We took a fabric first approach to significantly reduce energy consumption, using the existing fabric of the building wherever possible. The fabric has remained virtually untouched since the 1930s, with the lack of insulation resulting in very high levels of heat loss. The proposed improvements in thermal performance will significantly reduce the heat lost through the solid façade and improve the occupants’ comfort. The roof will be insulated, and the windows will be high-performance Crittall windows to match the existing 1930s system.

The building will be future-proofed to access the national benefit of the UK’s decarbonising grid, and to support the Manchester Zero-Carbon Action Plan. Improved glazing, internal lining of walls and an insulated roof will reduce energy demand, and electrical systems will be prioritised to make a natural gas connection redundant. Steel framing in the new extension will be standardised to allow dismantling, enabling future adaptation of space and reuse at the end of life.
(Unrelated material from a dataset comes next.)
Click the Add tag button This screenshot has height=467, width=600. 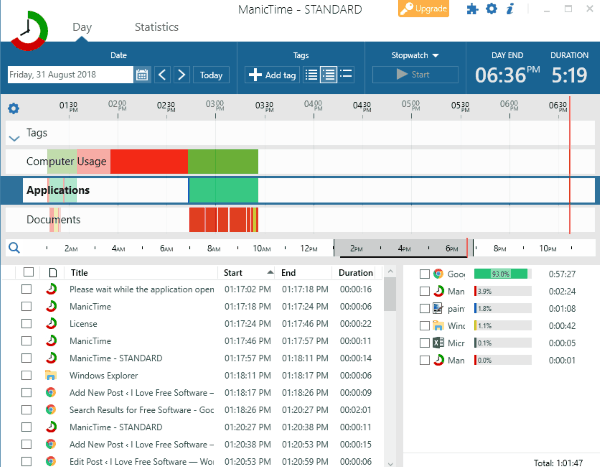point(271,75)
The operational energy strategy is based on electrification with air source heat pumps for heating and cooling, and a mixed-mode ventilation system, maximising ‘free-running’ periods during the year when heating and cooling are not required. Photovoltaic panels will be installed on the rooftop to produce renewable energy for the Rylands Building.

Despite the challenges in delivering a sensitive historic building refurbishment, the project team have set an example for delivering a replicable and scalable solution to material reuse. 

Our circular economy assessment will result in 95% of all demolition and construction waste from this project being diverted from landfill. Avoided carbon emissions from reuse on-site and off-site equates to approximately 1.5 years of equivalent emissions from a typical new build office building of a similar size.

Among the materials that have been saved are two redundant generators weighing three and four tonnes which will continue their life at the West Coast Railway Museum in Carnforth. The generators were removed in a complex process by cutting open the existing roof and lifting them out with cranes. 

More than 600 LED lights no longer required were recovered and sent for remanufacturing to enable the specification of reused products by the wider industry. This saved 14tCO₂e and 644kg of electronic waste. Some of the remanufactured units have been installed at the London School Art. Recovered bricks from site will be used for opening up works, damage repair and column strengthening works.